Is it only me or is the paint of the modern VAG offerings rather poor? The local Audi showroom (a very posh place, by the way) has, unfortunately for them, almost ideal conditions to inspect the paintwork of a car, and …. none of their brand-new offerings on exhibit had the sort of paint that i would have expected from a ‘premium’ offering, not only the cheaper Golf-esque models but the R8 and the large saloons as well.
I work in a dealership selling both Jaguar Land Rover and Volvo brands. I see all these cars under a showroom light daily and can positively say that none of their paint finishes are as good as in the days of two pack. Some colours are worse than others, but Jaguar is particularly shoddy and highly prone to swirls and imperfections with most of their darker colours. Volvo on the other hand have their shades that look thin and watery in finish and take away from the quality appearance of cars such as the new S90/V90. Most have orange peel too.
It’s a bug bear of mine, water based paint.
Hi Jeff: the solution is more research on water-based paint, I think. The old stuff seems to have been costly and noxious.
Having scanned academic research I see little activity in the last ten years.

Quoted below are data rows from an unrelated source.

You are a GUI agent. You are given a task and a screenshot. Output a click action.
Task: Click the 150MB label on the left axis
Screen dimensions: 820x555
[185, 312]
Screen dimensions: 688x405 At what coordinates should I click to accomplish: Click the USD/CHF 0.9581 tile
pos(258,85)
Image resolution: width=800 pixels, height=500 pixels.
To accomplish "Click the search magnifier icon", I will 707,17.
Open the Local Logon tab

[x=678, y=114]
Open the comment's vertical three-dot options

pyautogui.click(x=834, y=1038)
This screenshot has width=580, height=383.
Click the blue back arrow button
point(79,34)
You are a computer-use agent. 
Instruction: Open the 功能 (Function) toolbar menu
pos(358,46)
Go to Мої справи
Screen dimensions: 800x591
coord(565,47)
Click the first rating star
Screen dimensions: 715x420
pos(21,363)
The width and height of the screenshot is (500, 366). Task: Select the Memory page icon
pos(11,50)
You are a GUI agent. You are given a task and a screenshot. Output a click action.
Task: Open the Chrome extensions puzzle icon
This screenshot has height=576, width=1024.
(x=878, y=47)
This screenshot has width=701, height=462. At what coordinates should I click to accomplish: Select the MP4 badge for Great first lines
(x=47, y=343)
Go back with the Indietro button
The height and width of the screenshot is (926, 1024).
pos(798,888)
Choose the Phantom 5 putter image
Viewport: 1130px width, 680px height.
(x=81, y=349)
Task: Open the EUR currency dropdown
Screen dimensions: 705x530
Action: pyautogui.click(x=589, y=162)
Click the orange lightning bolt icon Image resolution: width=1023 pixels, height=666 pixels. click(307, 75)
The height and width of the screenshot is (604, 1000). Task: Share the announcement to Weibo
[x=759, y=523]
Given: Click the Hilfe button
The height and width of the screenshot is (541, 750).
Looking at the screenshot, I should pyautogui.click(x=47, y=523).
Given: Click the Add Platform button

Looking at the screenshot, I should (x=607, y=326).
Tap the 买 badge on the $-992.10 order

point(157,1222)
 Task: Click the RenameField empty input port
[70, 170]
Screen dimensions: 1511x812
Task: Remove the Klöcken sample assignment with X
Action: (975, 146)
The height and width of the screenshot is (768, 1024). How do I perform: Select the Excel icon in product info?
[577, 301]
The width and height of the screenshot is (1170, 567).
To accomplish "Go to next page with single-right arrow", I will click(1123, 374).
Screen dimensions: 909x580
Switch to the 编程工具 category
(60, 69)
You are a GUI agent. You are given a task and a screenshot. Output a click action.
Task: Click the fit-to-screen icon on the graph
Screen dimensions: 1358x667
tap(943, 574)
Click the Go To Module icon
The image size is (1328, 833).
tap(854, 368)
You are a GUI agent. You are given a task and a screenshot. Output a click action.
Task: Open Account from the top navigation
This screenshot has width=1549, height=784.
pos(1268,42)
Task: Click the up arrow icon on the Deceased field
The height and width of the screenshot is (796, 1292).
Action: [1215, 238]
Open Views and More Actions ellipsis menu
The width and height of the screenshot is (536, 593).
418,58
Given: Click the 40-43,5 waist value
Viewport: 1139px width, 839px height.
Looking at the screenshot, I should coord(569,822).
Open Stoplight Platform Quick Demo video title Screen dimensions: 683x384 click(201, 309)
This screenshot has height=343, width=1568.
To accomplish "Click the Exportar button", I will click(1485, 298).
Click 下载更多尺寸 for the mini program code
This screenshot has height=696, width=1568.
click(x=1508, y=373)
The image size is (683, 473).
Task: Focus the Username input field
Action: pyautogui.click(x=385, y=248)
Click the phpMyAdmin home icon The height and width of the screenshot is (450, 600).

However, a scan of the patents listings reveals more activity. Coatings World is the go-to site for the latest paint news.
The paint I once saw on a Silver Shadow impressed me. It looked like the body had been carved from a block of paint. There was no hint of metal underneath. I also saw some lavish paint on some Lancias at the Somers car museum in Denmark: deep, smooth, rich “like Archie Vicar’s Old Latakia”. If Jaguar and Volvo are not quite up to snuff, who is leading the way?